Worst Jokes Ever

Worst Jokes Ever

Roast

You could be sitting alone and still be the dumbest person in the room.

Special

When you ask the cashiers for the specials menu, and they bring out the autistic kid, blind kid, and Down syndrome kid.

Down Syndrome

I lost my virginity to a girl with Down syndrome. I told my mom I wanted my first time to be special.

Kurt Cobain

Kurt Cobain's last job was a blow job. He blew his head clean off.

Christ

What's the difference between a Christian and a child who believes Santa exists?

Nothing.
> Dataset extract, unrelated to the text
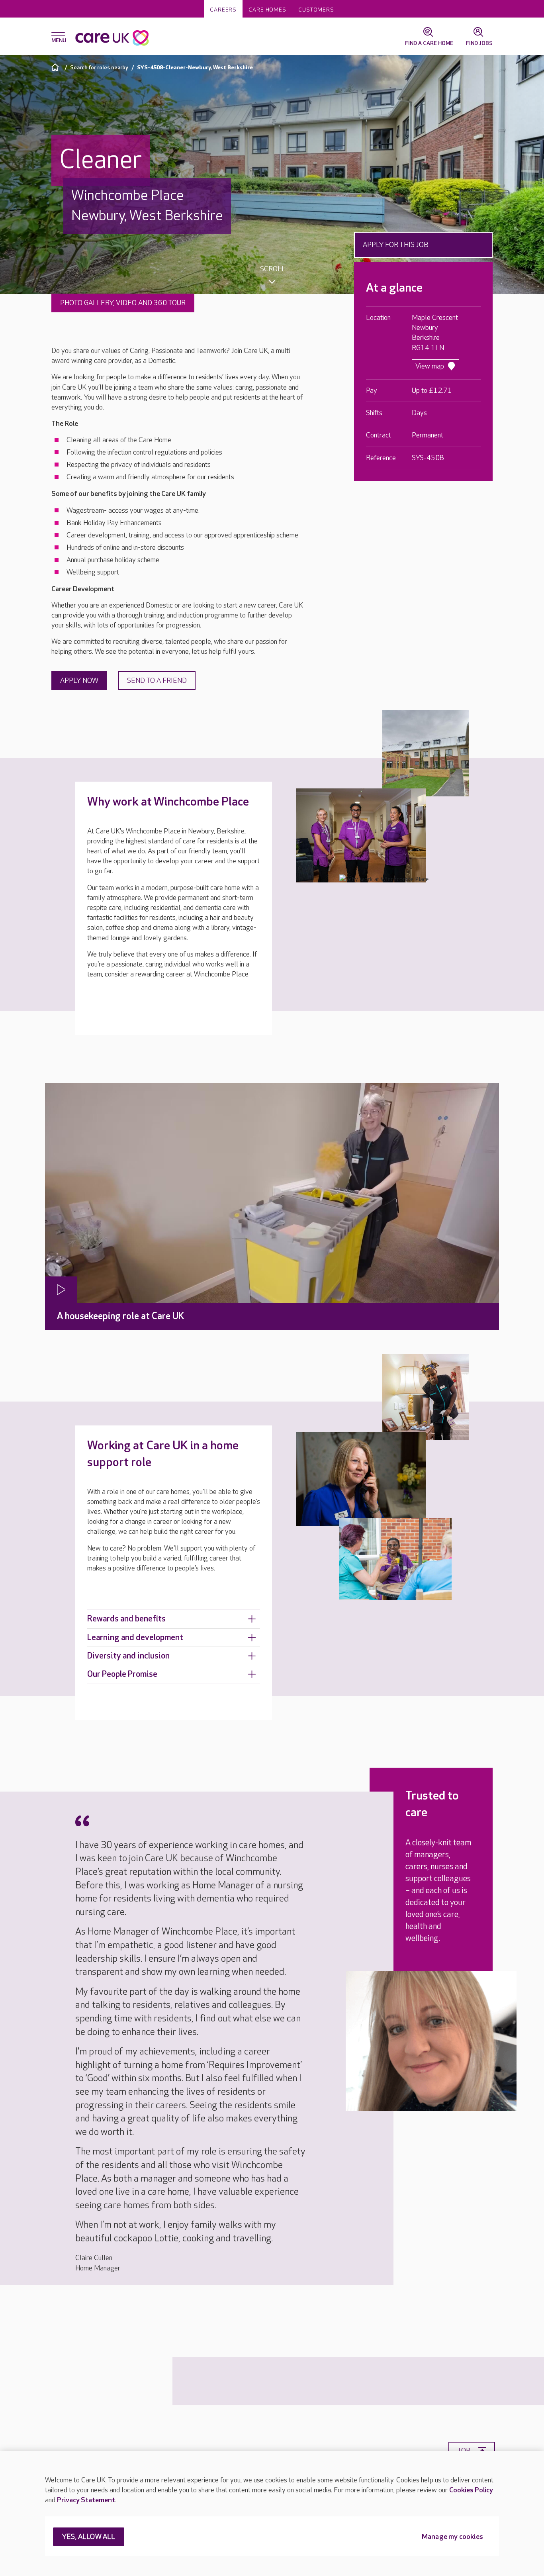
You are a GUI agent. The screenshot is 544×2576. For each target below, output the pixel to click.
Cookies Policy (471, 2490)
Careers (223, 9)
They both believe in fairytales!

Kurt Cobain

What was Kurt Cobain's biggest flaw?

He had a short temper and lost his head over everything.

Michael Jackson

What does Michael Joseph Jackson say to adults when he sees them?
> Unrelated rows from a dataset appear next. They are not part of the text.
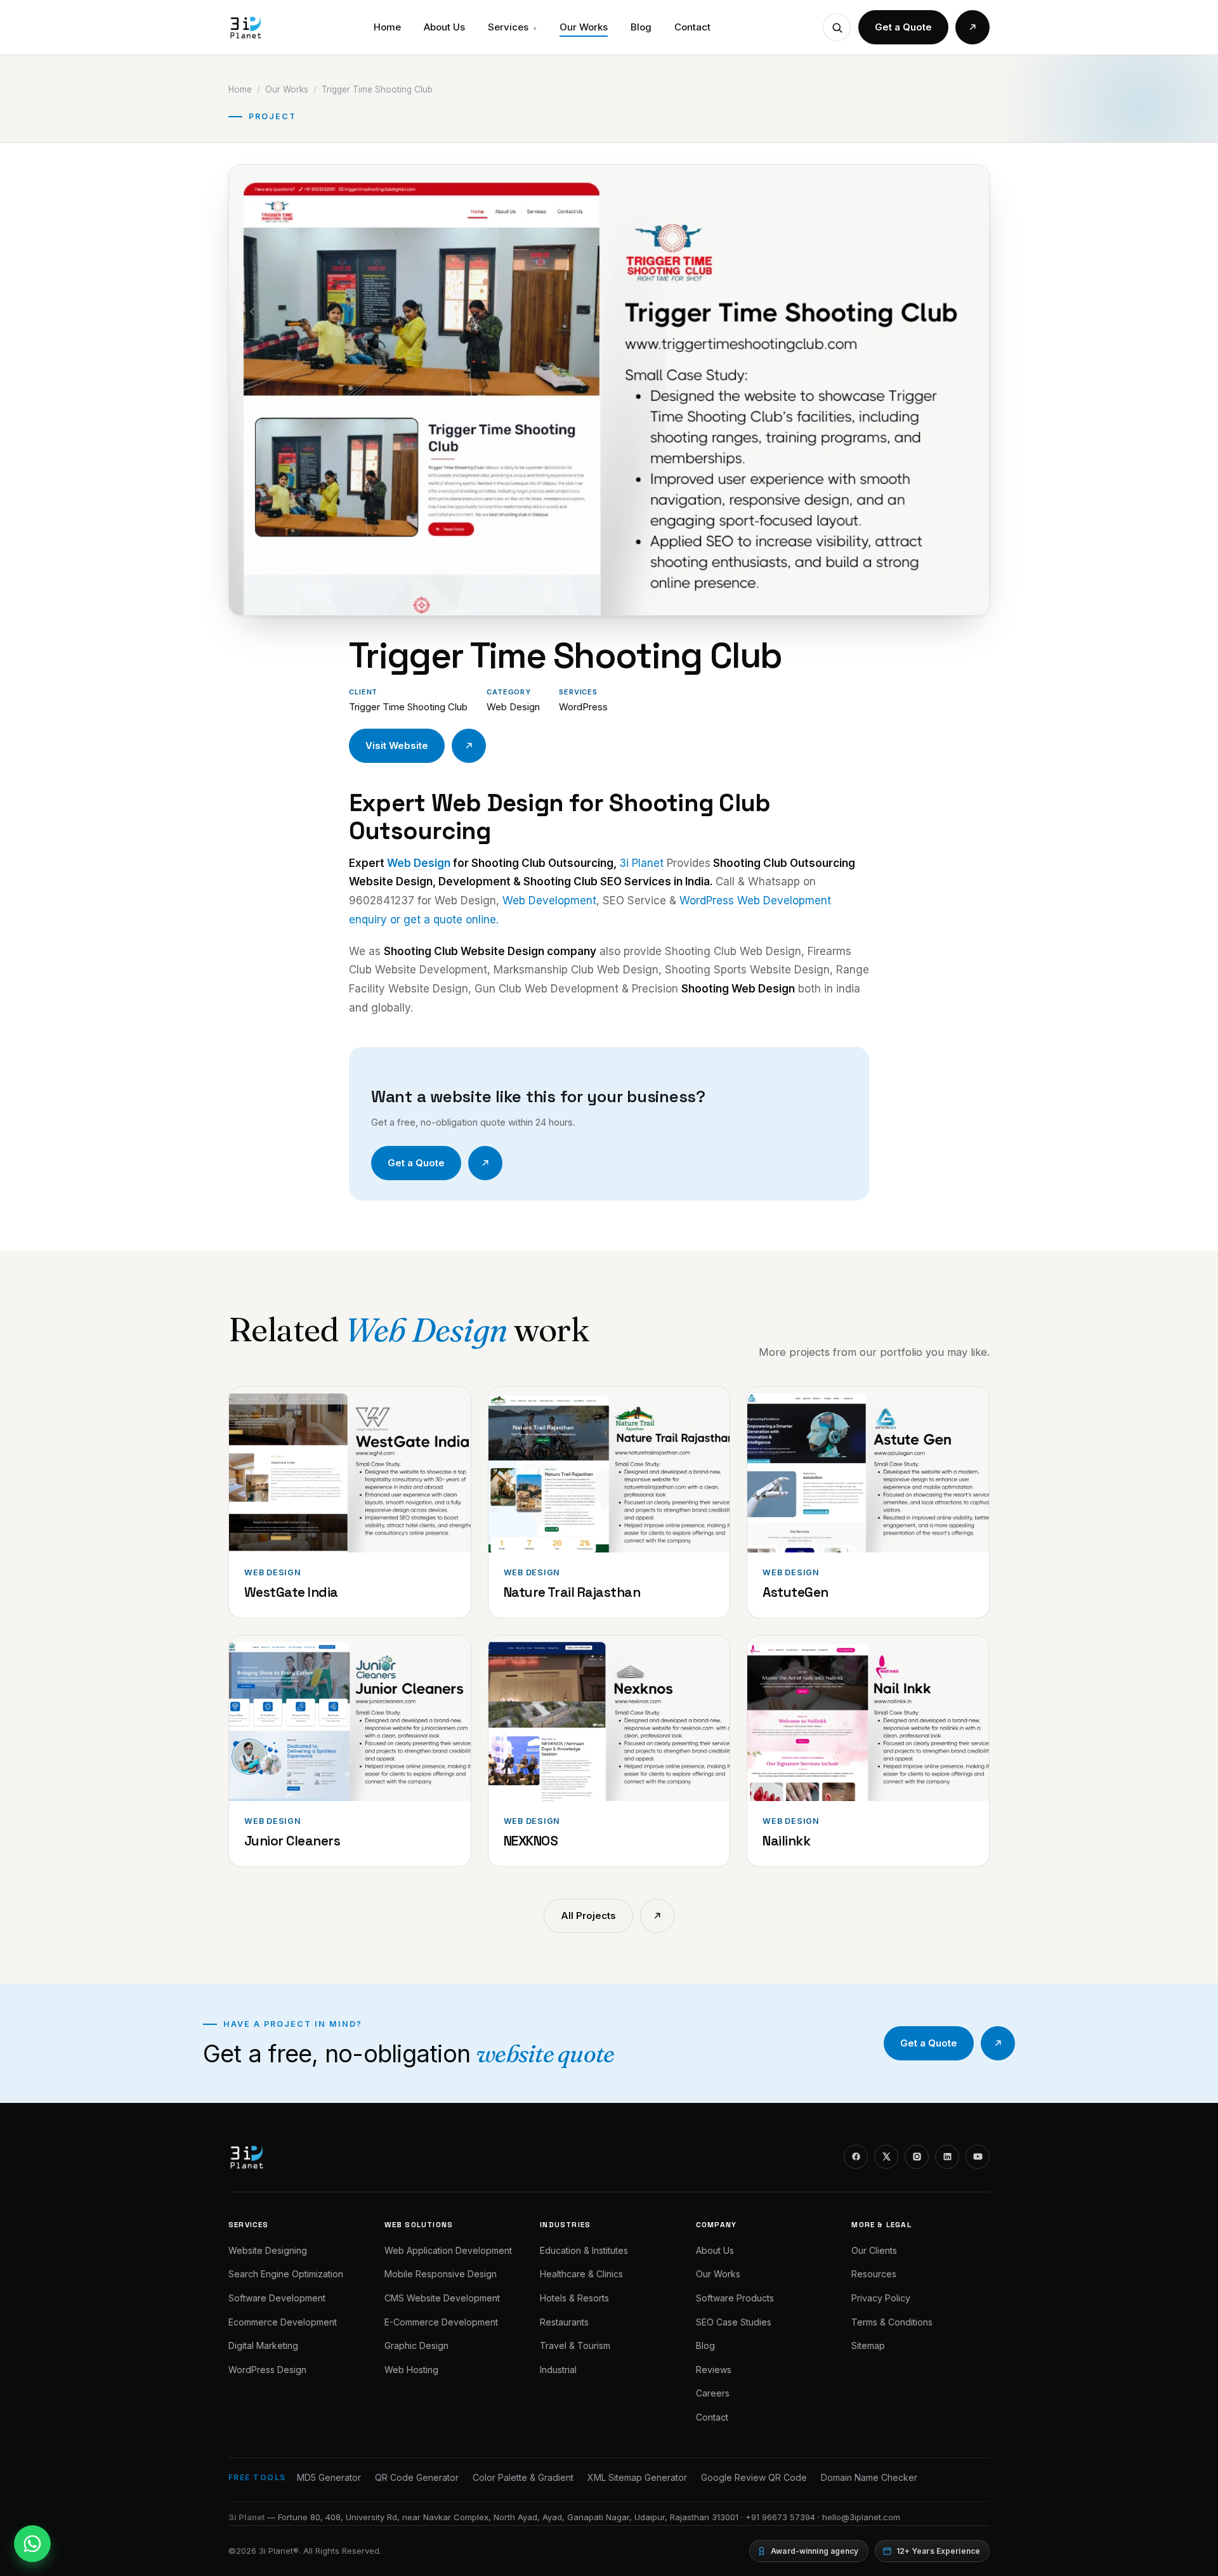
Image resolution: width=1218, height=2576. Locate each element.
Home (387, 27)
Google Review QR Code (754, 2477)
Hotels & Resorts (574, 2298)
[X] (886, 2157)
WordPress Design (267, 2369)
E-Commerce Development (441, 2322)
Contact (692, 27)
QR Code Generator (417, 2477)
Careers (713, 2393)
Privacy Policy (880, 2298)
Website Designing (267, 2250)
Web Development (549, 900)
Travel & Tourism (575, 2345)
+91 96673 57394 (780, 2517)
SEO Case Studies (733, 2322)
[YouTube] (978, 2157)
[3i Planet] (244, 27)
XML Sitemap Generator (637, 2477)
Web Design (418, 863)
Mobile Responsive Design (440, 2273)
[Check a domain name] (837, 27)
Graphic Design (416, 2345)
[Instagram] (917, 2157)
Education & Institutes (584, 2250)
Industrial (558, 2369)
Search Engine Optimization (285, 2273)
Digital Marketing (263, 2345)
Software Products (735, 2298)
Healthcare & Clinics (581, 2273)
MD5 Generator (329, 2477)
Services (512, 27)
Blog (641, 27)
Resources (873, 2273)
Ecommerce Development (282, 2322)
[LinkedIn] (947, 2157)
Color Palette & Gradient (523, 2477)
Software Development (276, 2298)
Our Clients (874, 2250)
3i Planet (641, 863)
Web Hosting (411, 2369)
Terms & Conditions (892, 2322)
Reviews (713, 2369)
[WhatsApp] (32, 2543)
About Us (444, 27)
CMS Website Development (442, 2298)
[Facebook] (856, 2157)
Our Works (584, 27)
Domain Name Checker (869, 2477)
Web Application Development (448, 2250)
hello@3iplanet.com (861, 2517)
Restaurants (564, 2322)
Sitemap (868, 2345)
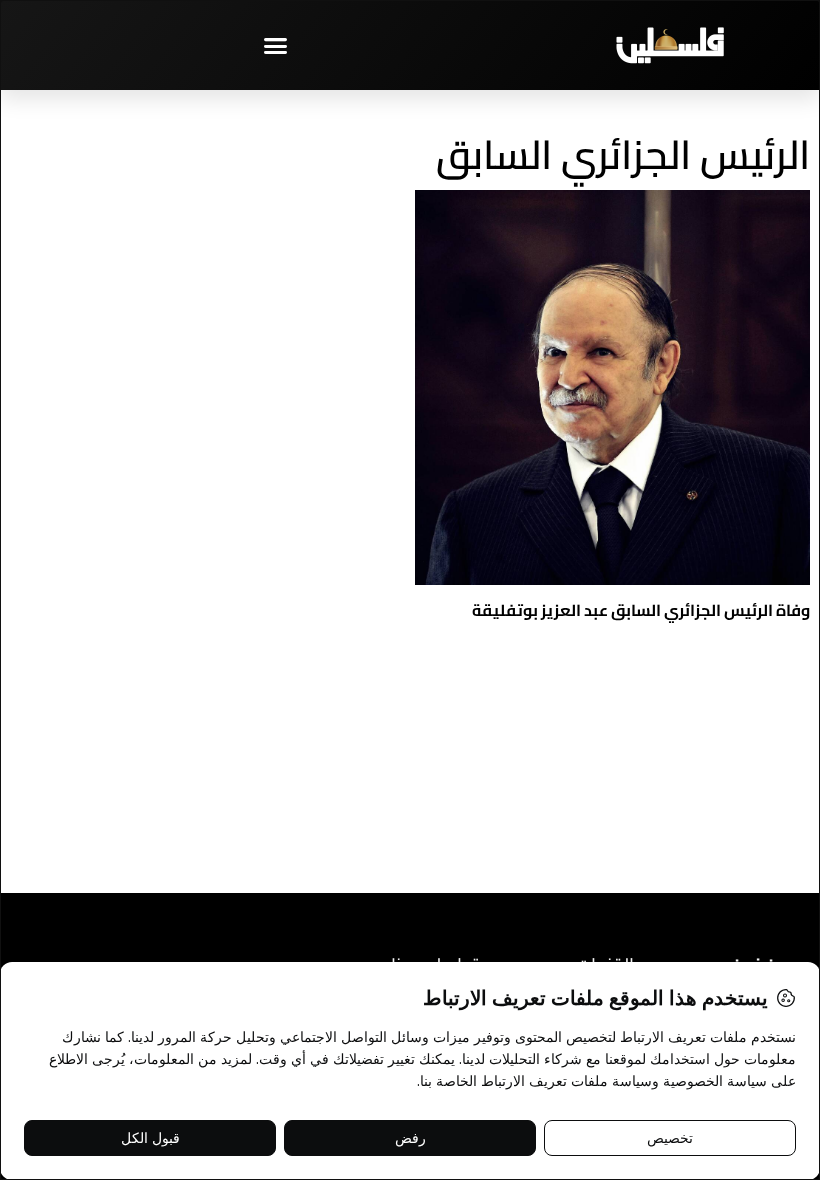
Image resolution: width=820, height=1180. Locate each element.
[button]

Keep away from me-hee-hee.

Dwarf

When a midget smokes weed, does it get medium?

Blowjob

Did you know "bj" ends with "job" because if you are giving a man a blow job, it sucks? But if you’re giving it to a woman, it's called "eating out" because it’s a privilege.

Dentist

My girlfriend went to the doctor for a broken arm, and they told her it should be better in about two months. I asked her what they said. She said, "It should be better in about two months." I then asked her, "What did the dentist say?"

Chuck Norris

Chuck Norris doesn't play video games. Video games play Chuck Norris.

Chuck Norris

The bear rug on Chuck Norris's floor isn't dead, it's just afraid to move.

Catholic

So, I was in the church the other day, raping this woman, when she screamed, 'Please! Think of my children!' I said, 'Ooo, you kinky bitch.'

Orphan

What's an upside of being an orphan?

You'll never get grounded again.

Stephen Hawking

Why did Stephen Hawking die?

Because his wife changed the WiFi password, because he was having an affair with his shoulder.